Every year at the end of November — specifically the fourth Thursday (Thanksgiving Day in the U.S.) — I think about благодарность (gratitude) and ways to express it in Russian. This year I decided to break tradition and write about неблагодарность (ingratitude), expecting to find lots of Russian synonyms. But to my surprise, it’s slim pickings.
But then I thought: Why am I surprised? After all, there might be many ways to say “thank you,” from the ubiquitous спасибо (thanks) to the formal благодарю (I thank you), but there is really only one way not to thank someone: silence.
Kind of a linguistic dead end.
And then I began to comb through my library of books about Russian language and culture, looking for gratitude or the lack of it. Most of my books have chapters on key concepts, like честь и совесть (honor and conscience), or opposites, like правда-неправда (truth and falsehood). But nowhere did I find благодарность-неблагодарность. In the pantheon of great virtues благодарность is not mentioned, nor is неблагодарность down in the dungeon vices and sins.
Now, don’t get me wrong. That doesn’t mean that you shouldn’t say спасибо every time someone gives you something or helps you. And every parent, grandparent, aunt, uncle and older sibling in Russia pounds спасибо into the tender heads of babies and toddlers. Not expressing thanks is more than a faux pas — it’s a sign of bad upbringing and an unpleasant personality.

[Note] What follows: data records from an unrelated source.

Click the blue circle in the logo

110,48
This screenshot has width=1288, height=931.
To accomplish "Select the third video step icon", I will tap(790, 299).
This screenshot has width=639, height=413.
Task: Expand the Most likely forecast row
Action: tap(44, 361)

And in much of Russia, people believe gratitude is good for your soul. When disaster comes near but slips by, like a Kamaz that hits the brakes just before crushing your Smart Car, your friends say: Иди в церковь и благодари Бога (Go to church and thank God). Or when you realize that the girlfriend you’ve been pining over is a harridan, they’ll say: Бог отвёл. Иди свечку поставь. (God averted a disaster. Go light a candle.)
But still: when you look at Russian sayings and proverbs, you can see that over the last couple of millennia the folks in this part of the world have regarded saying “thank you” and being kind and grateful as excellent behaviors… that might not mean that much.
So they say: За добро добром и платят (Kindness is repaid in kindness.) Or: Сделав другу добро, себе жди того же (When you do good, expect the same in return.) And they have sayings about being grateful, no matter what: Своего спасибо не жалей, а чужого не жди (Don’t skimp with your thanks, but don’t expect thanks back.)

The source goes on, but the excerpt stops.